By introducing jazz terminology and hinting on fusion in Manny Charlton’s clipped solo and Darrel Sweet’s drumming, “Razamanaz” sweeps off the notion of NAZ as a strictly hard rock band, and “1692 (Glen Coe Massacre)” – which puts forth the ensemble’s Scottishness much better than the bagpipe-cum-talk-box flaunting in “Hair Of The Dog” – could have made the point clearer, yet there’s not a single track from the group’s first two albums on “The Anthology”, but the reggae of “Cocaine”, here in live take, shows the breadth of the Scots’ diversity. More so, in this J.J. Cale’s classic the acoustic fibre is evident as it is in the joyful “May The Sunshine” and “Broken Down Angel” that pour a good dose of country into the heady brew. As for the heavy assault, it’s served in spades – and always with some twist – in the speedy threat of “No Mean City” and the “Expect No Mercy” electric parade that see the original quartet’s brave stance in the punk era. But weren’t they sharing the same youth emotions before, in 1973’s “Teenage Nervous Breakdown” or “Go Down Fighting”, all pierced with Pete Agnew‘s rumbling bass and smoothed with vocal harmonies? More of those fill the gospel-tinged “Heart’s Grown Cold” from 1980, yet when it comes to singing the loneliness McCafferty greatly does it on his own – be it in the tremulous “Dream On” and the posh “Where Are You Now”, not marred even by the ’80s slick production, in 1989’s single “Winner Of The Night”, or in the band’s best ’70s ballad, the most famous reworking of “Love Hurts”.

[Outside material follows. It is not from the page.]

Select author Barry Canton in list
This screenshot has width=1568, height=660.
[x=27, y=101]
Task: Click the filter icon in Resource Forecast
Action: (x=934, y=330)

Still, it’s not the best NAZARETH cover; this title goes to 1973’s “This Flight Tonight”, the rocking rocket that made its writer Joni Mitchell gasp with delight and brought out each player’s contribution to the magic formula for all to see. Obviously, its parent album was not for nothing called “Loud ‘n’ Proud”. But for all the killer choices, there’s an occasional murder and, in 1984, “Ruby Tuesday” died a death in the Scots’ hands, whereas the inclusion of THE BYRDS’ “So You Wanna Be a Rock ‘n’ Roll Star” into the 1976’s tremendously charged “Telegram”, which in four parts bemoans the glory of life on the road, was an inspired decision. The same subject is given a sarcastic denial six years later, in 1980’s “Holiday”, where that patented sound gets modernized and smoothed without losing its edge – quite a paradox! Towards the end of that decade NAZ set their course back to their roots, and though “Animals” is conspicuously absent here, an attack on “Piece Of My Heart” almost makes for it. After that, it rolled mighty, 1998’s “When The Lights Come Down” throwing the band to their heavy beginnings and “Goin’ Loco” from 2008 steaming-hot. Which means, after four decades, Dunfermline royal madness still blooms on.